--- START Provided passage ---

Should you Quit your PhD?

The answer is yes.

Should you Quit your PhD?
Photo by Caleb Jones / Unsplash

I recently decided to quit my PhD after taken a year of leave!

Thanks to everyone in the comments and via DM for the support!

My decision was mainly motivated by the fact that I felt much more happy outside of academia and that I don't care so much about the PhD title (I had about ~1 1/2 year left).

There are of course many other parameters that influenced my decision.

One thing I was surprised about is the messages I've received from other PhD/Master students asking for advice on whether they should also drop out. One of them particularly resonated with me:

I would like your advice on something and I'll try not to take too much of your time.

I recently read a post where you mention quitting your PhD. I am in my first year PhD in Comp. sci.

I'm considering quitting PhD and going for industry directly instead.

My question is: based on your experience, do you consider having a PhD an asset when going for that type of career ?

Thank you for taking the time to read this, I really appreciate it

I'll formalize in this post my opinion about the dropping out subject, which is very subjective to my personal experience.

TLDR;

yes, quit. It's not an asset.

Overview

It's not as black-and-white as I made it out to be in the TLDR, but if you lay out the good and bad sides of the PhD experience, everything points towards quitting.

I still cherish the time I've spent working on my PhD. I've learned a lot. However, if I was to remove all the part that were absolutely useless to my growth I would have learned a lot more.

Actually, I think I would have learned way more just volunteering in a lab for free and working part-time.

Let's start by the big overarching problem with doing a PhD! πŸ™‚

Problem with doing a PhD

This list of problem I had with doing a PhD is of course not exhaustive and not even necessarily accurate.

The amount of admin work that needs to be done is mind-numbing.

This is the part that I disliked the most. It's not so much that there was a lot of it to do, just the fact that it was there was an issue for me.

By far the admin work that was the most dreadful was the grant writing. I can't think of an exercise I hated more than spending 2+ month at the beginning of the year trying to convince the government to give me money for my PhD.

--- END Provided passage ---
--- START Stored records ---

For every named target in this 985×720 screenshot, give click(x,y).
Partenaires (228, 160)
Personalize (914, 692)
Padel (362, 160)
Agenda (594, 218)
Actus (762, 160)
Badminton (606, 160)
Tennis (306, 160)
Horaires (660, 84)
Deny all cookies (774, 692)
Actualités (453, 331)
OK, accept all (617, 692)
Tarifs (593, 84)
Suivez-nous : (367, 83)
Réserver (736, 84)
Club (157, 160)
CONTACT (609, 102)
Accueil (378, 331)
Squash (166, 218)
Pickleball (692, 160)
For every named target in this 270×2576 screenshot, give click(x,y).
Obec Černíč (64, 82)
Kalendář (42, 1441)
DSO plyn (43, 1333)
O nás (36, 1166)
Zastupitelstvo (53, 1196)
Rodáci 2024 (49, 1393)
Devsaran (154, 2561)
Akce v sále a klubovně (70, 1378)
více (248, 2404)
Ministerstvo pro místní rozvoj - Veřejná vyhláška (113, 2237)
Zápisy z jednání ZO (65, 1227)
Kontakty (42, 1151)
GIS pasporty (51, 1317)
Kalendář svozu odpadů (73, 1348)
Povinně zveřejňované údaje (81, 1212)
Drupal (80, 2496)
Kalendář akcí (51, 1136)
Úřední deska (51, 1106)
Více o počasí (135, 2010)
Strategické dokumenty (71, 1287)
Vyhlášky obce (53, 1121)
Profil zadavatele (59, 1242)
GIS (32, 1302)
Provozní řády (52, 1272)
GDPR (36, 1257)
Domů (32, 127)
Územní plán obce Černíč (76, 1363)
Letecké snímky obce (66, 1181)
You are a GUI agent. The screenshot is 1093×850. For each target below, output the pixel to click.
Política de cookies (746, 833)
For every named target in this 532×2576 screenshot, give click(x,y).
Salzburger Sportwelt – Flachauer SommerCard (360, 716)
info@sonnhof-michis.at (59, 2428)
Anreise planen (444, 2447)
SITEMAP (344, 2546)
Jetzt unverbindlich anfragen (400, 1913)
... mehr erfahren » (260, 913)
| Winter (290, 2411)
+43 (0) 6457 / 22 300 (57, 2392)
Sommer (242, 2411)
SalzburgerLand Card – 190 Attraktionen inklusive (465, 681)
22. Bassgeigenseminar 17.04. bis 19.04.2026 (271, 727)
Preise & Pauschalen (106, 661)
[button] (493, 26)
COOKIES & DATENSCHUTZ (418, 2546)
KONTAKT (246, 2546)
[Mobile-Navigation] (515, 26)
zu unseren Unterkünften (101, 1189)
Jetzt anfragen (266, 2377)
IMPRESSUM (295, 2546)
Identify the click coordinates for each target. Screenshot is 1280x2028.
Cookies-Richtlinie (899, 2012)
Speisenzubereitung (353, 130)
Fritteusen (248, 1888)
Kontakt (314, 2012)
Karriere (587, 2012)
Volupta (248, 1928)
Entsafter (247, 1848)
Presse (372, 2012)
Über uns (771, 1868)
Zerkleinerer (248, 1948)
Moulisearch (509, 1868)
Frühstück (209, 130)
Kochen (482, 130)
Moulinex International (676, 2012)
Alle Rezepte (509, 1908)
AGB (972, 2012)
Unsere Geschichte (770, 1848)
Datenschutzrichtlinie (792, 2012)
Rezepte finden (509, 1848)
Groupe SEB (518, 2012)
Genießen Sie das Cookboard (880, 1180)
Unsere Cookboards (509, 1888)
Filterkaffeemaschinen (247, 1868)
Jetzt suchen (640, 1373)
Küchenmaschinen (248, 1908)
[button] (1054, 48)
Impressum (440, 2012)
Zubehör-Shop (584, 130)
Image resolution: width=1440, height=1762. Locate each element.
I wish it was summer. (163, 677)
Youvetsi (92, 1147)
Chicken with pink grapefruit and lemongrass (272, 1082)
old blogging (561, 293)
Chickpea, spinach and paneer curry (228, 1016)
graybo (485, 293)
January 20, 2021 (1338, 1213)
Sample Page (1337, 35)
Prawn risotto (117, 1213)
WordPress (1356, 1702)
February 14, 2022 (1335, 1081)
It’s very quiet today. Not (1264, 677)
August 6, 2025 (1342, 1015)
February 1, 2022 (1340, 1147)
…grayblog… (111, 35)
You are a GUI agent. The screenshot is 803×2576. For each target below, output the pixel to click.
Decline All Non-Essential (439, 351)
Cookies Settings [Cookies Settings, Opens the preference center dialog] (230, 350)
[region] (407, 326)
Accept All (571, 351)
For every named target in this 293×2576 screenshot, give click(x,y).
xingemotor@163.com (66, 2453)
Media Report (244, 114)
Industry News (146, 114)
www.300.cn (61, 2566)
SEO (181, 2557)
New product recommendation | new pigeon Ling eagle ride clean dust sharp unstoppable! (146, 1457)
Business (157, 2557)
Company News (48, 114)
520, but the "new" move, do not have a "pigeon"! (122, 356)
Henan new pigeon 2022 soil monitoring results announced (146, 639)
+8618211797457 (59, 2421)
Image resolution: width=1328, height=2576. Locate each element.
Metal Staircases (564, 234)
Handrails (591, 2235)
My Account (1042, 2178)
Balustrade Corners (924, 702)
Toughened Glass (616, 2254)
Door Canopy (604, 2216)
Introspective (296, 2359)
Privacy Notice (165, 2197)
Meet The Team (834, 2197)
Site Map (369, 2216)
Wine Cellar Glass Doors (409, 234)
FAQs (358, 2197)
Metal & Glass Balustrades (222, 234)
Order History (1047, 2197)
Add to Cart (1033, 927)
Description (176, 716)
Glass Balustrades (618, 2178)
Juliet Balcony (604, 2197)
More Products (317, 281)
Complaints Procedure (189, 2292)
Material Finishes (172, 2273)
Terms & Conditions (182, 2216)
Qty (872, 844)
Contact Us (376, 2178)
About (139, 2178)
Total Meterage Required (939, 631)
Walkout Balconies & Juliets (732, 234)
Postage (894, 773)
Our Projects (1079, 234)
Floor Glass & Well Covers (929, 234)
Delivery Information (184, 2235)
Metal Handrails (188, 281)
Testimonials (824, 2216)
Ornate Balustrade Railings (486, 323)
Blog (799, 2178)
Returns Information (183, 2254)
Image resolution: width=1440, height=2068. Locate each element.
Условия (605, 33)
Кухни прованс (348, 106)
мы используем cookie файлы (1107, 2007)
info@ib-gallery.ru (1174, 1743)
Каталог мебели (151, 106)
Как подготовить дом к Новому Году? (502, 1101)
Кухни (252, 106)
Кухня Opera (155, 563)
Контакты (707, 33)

--- END Stored records ---

List every length of time stated as an amount in the post on quitting a PhD, and note what each one refers to.

Task solution =
- A year: the leave the author took before deciding to quit.
- About 1 1/2 years: the time the author had left in the PhD.
- 2+ months: the time spent at the beginning of the year on grant writing.